Given task: Edit the listing below so that each "coordinates" reads "location", and leave everything else unchanged. Do not include the pictures in your answer.

==== Given information

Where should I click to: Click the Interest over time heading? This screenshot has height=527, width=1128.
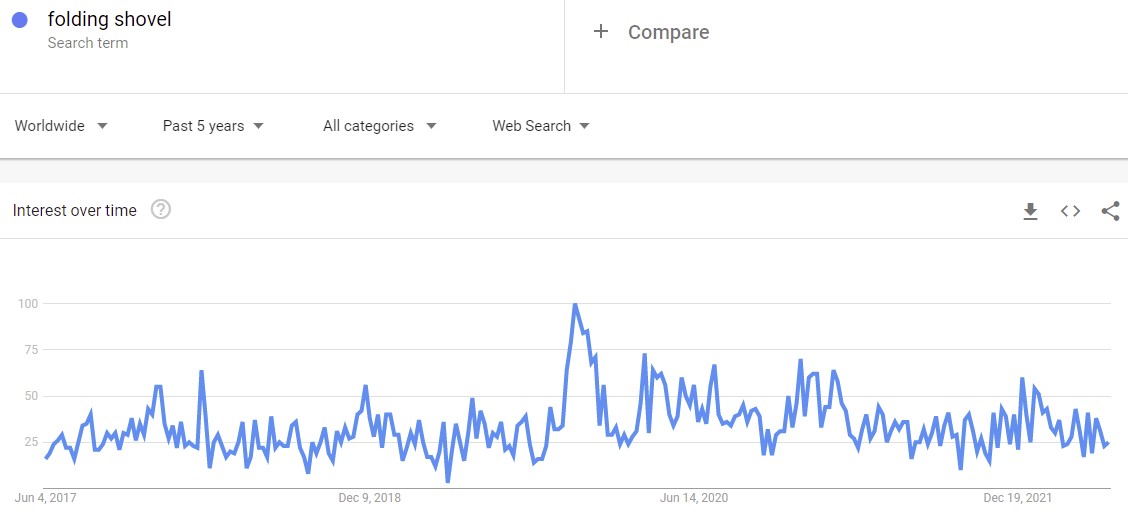coord(75,211)
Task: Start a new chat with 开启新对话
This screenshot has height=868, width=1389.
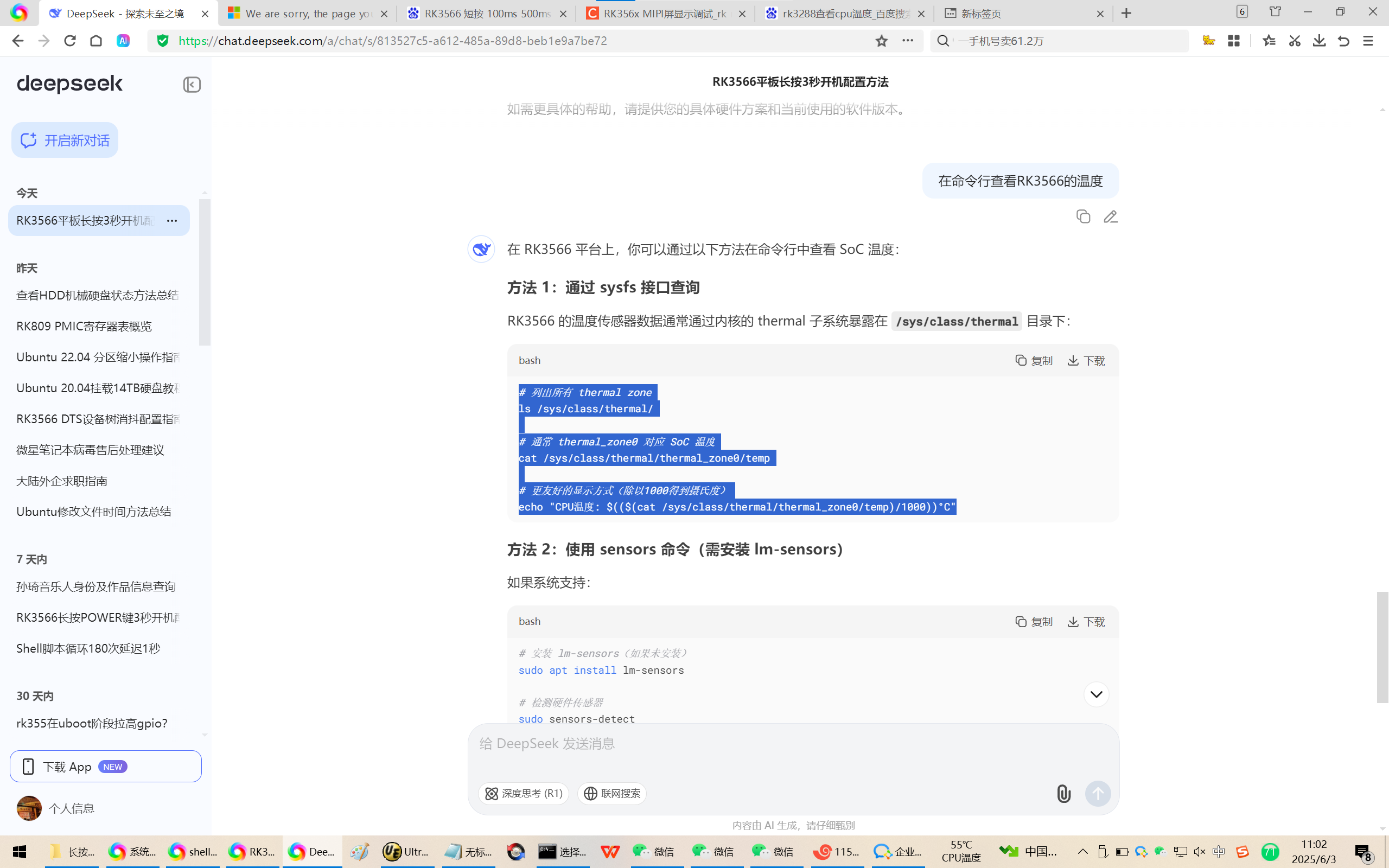Action: [65, 140]
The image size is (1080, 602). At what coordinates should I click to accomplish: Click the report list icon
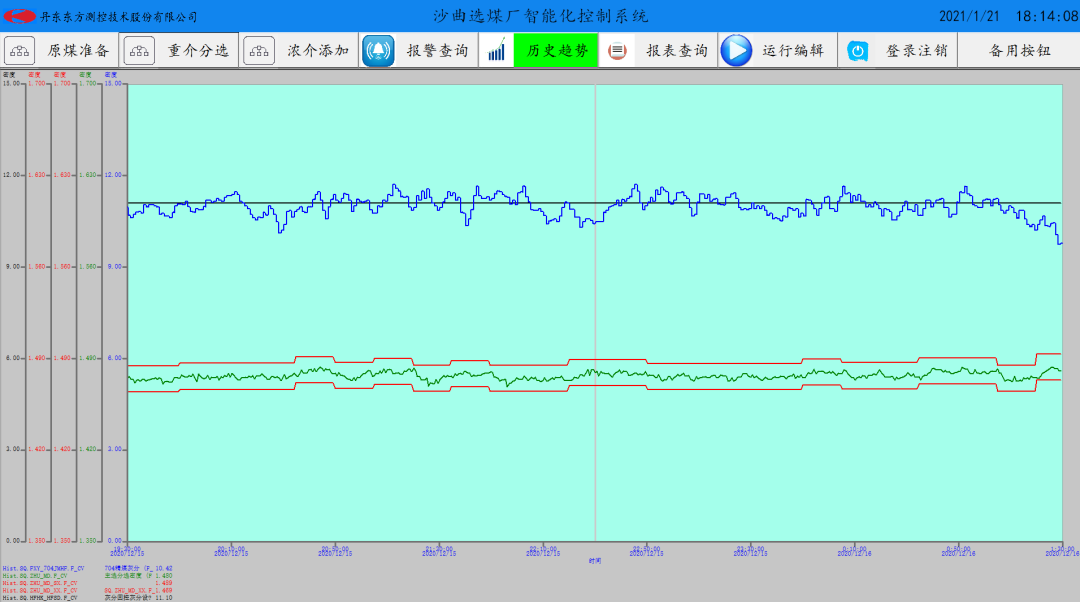click(x=617, y=50)
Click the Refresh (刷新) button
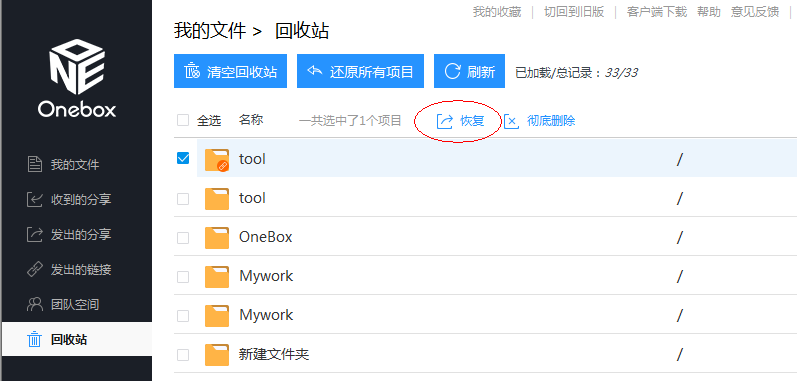This screenshot has height=381, width=797. [x=469, y=71]
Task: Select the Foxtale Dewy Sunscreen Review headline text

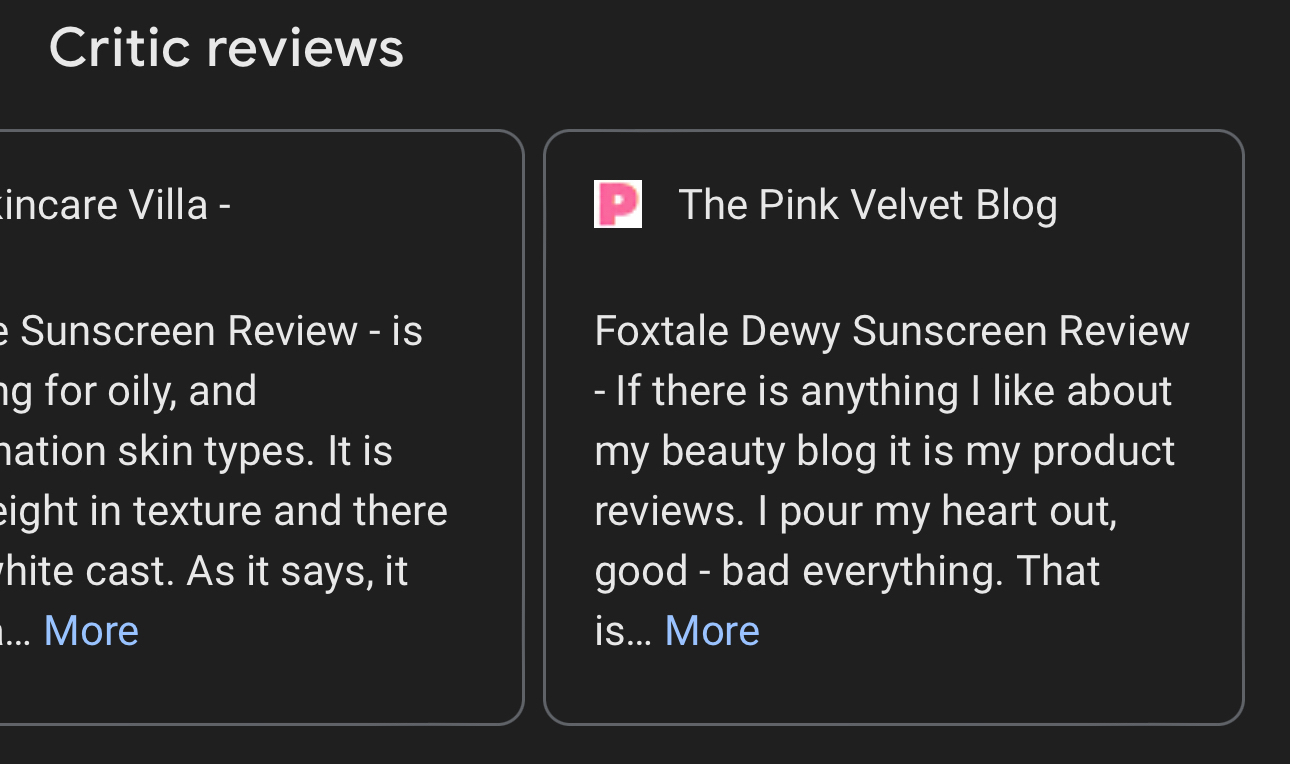Action: click(x=891, y=331)
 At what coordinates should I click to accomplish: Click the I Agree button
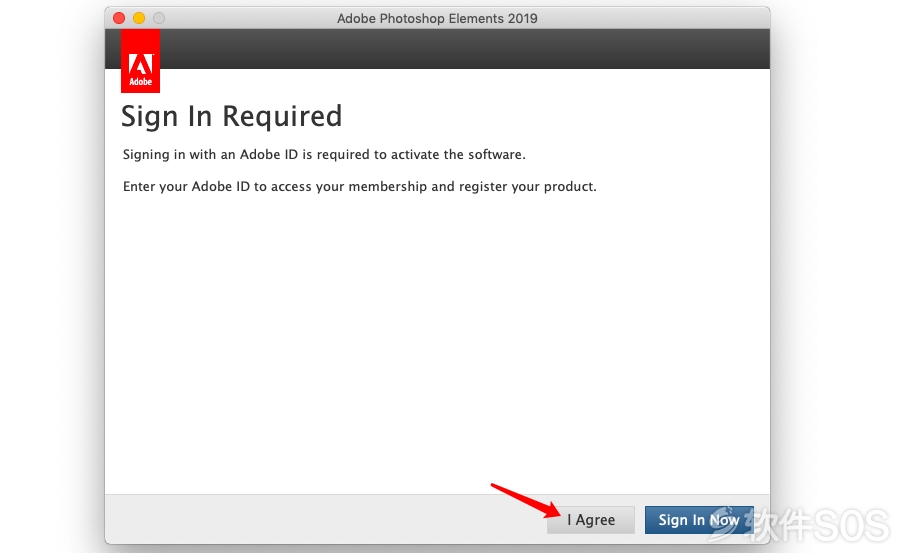pyautogui.click(x=590, y=520)
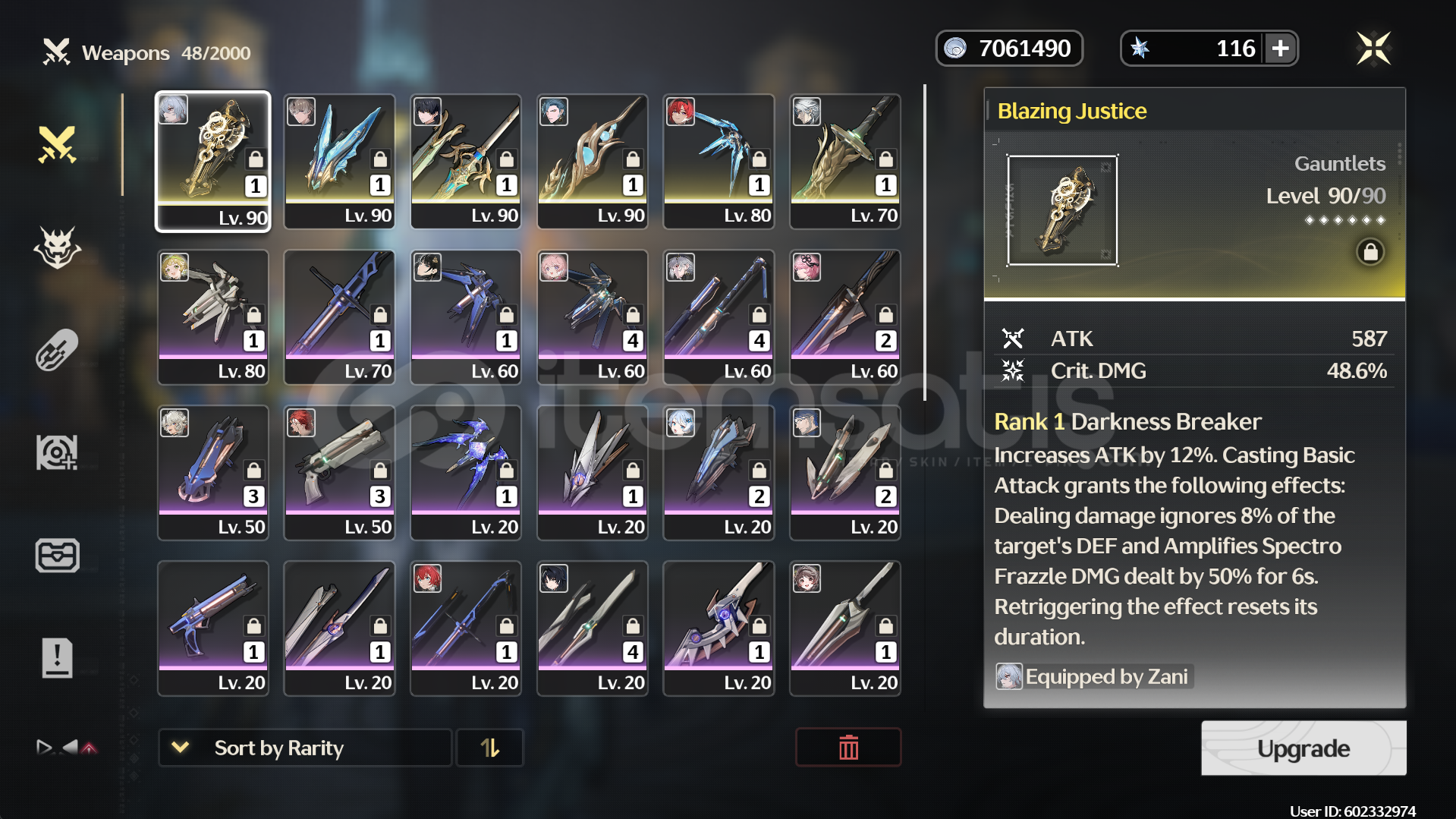Open the quest items exclamation mark icon

click(58, 657)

========

The solution:
Where should I click to: Click the Interest over time heading? This screenshot has height=527, width=1128.
coord(75,211)
Task: Start a new chat with 开启新对话
This screenshot has height=868, width=1389.
Action: [65, 140]
The image size is (1080, 602). At what location should I click to accomplish: Click the report list icon
click(x=617, y=50)
Click the Refresh (刷新) button
This screenshot has height=381, width=797. [x=469, y=71]
Task: Select the Foxtale Dewy Sunscreen Review headline text

Action: click(x=891, y=331)
 At what location should I click to accomplish: Click the I Agree button
pyautogui.click(x=590, y=520)
Open the quest items exclamation mark icon

click(58, 657)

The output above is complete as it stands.